SUPPLIED DATA:
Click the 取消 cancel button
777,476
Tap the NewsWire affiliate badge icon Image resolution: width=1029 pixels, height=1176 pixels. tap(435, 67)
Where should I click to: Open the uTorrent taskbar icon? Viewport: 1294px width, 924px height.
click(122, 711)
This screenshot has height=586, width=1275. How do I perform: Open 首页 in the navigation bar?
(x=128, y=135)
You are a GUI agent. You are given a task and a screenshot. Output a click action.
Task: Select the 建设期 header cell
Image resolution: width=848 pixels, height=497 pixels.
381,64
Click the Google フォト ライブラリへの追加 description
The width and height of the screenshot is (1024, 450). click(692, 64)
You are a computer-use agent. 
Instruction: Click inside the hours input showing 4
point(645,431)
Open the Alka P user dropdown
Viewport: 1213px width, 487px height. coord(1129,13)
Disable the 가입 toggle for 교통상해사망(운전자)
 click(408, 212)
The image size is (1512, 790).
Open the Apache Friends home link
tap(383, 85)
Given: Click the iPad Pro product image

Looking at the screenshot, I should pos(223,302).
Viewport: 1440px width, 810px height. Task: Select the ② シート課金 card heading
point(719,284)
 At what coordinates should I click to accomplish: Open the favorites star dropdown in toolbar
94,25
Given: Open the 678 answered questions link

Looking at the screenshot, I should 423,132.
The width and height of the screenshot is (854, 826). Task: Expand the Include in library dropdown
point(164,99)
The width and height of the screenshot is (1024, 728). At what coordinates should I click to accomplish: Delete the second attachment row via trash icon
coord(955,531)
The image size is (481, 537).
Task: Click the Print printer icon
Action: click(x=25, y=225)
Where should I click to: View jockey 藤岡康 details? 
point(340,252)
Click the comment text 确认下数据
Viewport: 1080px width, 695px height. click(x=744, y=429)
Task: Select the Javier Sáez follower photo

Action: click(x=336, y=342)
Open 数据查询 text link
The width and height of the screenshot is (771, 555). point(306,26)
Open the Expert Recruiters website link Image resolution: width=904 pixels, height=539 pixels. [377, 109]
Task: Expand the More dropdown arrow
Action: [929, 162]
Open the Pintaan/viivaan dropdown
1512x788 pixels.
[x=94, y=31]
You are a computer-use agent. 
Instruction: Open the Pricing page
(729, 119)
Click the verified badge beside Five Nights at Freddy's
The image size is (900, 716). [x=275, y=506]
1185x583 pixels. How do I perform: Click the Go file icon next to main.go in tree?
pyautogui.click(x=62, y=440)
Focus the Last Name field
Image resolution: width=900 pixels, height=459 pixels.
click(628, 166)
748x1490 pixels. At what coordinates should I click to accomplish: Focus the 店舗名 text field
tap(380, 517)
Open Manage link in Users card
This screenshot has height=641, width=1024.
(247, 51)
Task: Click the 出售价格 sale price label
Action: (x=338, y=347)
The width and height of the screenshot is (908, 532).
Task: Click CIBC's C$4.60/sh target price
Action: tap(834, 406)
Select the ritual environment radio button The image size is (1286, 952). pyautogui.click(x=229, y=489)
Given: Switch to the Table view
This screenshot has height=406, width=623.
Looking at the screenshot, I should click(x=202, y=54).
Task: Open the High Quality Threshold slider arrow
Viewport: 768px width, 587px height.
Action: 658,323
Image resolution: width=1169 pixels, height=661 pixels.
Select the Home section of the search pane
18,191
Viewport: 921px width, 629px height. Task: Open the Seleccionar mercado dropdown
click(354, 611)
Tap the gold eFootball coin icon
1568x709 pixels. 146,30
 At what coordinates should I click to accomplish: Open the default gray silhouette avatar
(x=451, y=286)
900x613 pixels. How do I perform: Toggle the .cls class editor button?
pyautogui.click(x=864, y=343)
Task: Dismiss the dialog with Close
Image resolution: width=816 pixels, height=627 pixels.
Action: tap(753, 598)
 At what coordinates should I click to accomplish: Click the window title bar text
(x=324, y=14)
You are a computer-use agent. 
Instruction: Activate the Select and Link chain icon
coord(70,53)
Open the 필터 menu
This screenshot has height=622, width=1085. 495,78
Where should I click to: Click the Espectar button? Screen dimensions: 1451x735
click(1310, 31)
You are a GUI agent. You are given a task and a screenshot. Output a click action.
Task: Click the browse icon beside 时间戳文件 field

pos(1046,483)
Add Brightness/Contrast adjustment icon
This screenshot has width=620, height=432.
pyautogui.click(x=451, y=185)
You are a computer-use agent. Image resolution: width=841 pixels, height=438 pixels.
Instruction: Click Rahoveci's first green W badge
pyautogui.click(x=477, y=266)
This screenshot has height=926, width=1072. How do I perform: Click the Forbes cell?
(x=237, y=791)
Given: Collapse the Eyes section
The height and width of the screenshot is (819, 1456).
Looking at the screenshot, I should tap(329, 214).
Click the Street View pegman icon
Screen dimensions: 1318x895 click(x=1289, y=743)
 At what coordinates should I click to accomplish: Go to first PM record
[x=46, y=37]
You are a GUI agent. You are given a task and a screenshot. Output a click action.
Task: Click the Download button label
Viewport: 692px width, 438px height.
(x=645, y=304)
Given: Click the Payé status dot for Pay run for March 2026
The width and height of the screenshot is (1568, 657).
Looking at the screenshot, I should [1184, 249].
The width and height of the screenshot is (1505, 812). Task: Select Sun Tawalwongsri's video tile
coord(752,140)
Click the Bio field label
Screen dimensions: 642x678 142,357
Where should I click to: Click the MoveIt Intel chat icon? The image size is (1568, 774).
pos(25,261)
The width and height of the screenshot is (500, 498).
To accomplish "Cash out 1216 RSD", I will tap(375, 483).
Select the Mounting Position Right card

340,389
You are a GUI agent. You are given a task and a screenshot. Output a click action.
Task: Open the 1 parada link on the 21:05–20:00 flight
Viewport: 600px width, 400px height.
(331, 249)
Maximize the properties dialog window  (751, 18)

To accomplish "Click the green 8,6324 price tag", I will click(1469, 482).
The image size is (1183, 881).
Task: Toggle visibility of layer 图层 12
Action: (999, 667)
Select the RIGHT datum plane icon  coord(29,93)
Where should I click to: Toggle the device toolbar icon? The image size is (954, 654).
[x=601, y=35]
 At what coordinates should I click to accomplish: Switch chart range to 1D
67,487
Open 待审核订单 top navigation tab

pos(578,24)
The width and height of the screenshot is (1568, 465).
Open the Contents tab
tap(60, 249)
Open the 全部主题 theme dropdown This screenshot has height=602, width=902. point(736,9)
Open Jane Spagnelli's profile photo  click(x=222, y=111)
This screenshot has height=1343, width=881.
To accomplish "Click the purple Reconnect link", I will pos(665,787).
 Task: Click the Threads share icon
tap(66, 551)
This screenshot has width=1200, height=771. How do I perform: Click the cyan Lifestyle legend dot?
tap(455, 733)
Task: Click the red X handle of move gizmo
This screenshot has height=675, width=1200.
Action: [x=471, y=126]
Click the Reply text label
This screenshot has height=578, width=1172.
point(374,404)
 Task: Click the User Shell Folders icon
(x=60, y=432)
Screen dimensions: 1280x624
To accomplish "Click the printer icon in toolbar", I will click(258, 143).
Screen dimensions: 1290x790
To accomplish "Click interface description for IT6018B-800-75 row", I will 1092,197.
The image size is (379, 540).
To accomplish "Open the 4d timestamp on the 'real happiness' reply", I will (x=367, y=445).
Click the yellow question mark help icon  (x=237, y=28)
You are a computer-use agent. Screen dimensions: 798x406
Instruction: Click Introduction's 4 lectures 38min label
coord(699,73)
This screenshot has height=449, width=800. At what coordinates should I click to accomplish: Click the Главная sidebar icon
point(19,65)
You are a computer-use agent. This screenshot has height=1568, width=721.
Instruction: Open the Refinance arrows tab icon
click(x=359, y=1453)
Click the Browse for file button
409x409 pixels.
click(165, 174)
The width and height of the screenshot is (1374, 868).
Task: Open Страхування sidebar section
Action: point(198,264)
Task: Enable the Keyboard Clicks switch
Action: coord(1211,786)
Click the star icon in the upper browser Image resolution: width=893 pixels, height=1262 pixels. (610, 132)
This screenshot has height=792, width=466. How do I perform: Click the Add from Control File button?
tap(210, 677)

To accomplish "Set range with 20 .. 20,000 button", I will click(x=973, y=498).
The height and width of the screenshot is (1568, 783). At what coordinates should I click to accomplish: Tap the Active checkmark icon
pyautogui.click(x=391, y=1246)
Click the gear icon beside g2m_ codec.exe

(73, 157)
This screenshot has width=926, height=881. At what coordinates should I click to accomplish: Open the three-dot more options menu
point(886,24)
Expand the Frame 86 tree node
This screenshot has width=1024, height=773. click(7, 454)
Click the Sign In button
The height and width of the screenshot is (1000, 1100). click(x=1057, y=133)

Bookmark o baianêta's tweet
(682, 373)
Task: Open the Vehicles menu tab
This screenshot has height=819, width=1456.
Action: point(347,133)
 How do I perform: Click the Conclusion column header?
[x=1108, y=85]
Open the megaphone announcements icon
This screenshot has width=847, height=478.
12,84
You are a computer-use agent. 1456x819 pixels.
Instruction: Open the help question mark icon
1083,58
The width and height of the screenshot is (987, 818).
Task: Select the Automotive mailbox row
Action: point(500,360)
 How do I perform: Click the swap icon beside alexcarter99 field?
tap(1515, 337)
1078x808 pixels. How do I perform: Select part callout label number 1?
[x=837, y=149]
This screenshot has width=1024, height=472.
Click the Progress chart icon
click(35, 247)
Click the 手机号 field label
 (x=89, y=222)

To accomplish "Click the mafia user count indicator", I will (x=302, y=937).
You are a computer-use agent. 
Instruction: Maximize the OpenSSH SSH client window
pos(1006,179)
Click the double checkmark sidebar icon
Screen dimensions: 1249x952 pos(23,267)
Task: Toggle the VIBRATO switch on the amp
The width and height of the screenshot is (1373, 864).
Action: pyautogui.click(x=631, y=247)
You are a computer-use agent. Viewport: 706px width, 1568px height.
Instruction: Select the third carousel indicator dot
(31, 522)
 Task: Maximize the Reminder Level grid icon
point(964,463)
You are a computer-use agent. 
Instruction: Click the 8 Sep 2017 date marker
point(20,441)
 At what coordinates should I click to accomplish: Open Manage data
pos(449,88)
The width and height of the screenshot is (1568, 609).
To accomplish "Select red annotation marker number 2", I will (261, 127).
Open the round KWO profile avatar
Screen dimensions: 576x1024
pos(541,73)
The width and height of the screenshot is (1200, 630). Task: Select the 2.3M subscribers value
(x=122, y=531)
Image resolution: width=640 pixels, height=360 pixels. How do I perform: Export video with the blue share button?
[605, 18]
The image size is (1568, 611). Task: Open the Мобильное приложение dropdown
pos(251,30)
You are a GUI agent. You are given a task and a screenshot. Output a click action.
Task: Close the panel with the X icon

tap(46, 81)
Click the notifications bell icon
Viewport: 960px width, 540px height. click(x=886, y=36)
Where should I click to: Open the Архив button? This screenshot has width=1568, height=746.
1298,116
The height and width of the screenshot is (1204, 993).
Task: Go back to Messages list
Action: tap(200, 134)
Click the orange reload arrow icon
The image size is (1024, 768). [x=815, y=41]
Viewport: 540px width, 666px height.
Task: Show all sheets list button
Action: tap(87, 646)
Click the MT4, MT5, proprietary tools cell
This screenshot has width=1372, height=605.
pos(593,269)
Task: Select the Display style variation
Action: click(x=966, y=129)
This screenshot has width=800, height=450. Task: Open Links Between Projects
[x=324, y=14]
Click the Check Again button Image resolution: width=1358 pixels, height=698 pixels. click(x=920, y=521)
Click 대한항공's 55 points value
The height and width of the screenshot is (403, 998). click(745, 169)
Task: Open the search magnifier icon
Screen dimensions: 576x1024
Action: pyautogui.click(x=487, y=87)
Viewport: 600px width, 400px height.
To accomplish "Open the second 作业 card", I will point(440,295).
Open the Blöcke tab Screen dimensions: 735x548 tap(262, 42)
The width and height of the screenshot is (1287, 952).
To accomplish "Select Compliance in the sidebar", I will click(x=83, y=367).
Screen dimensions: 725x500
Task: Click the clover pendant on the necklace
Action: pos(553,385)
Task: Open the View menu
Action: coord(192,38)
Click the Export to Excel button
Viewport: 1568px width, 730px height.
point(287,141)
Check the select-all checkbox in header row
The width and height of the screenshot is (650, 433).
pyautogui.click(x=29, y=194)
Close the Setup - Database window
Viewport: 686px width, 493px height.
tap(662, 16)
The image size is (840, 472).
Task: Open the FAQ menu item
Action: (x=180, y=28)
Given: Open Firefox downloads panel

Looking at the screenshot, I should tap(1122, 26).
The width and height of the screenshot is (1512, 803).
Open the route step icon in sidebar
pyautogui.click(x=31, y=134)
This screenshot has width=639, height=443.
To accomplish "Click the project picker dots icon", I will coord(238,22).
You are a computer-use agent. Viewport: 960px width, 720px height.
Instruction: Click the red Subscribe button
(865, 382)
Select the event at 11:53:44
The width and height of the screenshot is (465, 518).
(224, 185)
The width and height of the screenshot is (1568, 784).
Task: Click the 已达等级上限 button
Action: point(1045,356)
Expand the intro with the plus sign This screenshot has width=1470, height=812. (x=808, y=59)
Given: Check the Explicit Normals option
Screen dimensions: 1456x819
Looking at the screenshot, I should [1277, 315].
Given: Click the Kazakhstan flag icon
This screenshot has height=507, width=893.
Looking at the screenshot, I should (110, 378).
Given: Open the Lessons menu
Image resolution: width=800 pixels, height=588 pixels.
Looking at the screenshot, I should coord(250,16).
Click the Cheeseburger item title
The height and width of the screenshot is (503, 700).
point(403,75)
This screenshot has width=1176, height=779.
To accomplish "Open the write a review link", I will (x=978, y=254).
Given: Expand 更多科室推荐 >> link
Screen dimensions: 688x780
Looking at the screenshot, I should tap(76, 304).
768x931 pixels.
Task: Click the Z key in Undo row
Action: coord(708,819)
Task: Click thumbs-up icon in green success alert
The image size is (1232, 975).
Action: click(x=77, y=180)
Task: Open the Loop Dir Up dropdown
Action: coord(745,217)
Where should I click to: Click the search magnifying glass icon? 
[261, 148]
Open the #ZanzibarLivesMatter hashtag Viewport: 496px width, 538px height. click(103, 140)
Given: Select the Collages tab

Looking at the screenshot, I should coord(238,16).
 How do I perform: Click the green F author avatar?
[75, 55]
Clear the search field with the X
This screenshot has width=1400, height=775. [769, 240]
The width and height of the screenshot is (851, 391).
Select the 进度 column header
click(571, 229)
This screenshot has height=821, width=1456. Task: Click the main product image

EXERCISE DETAILS: Each line of the entries above that contains "profile" is to be copied.

RESPONSE TO THIS TASK:
Open Jane Spagnelli's profile photo  click(x=222, y=111)
Open the round KWO profile avatar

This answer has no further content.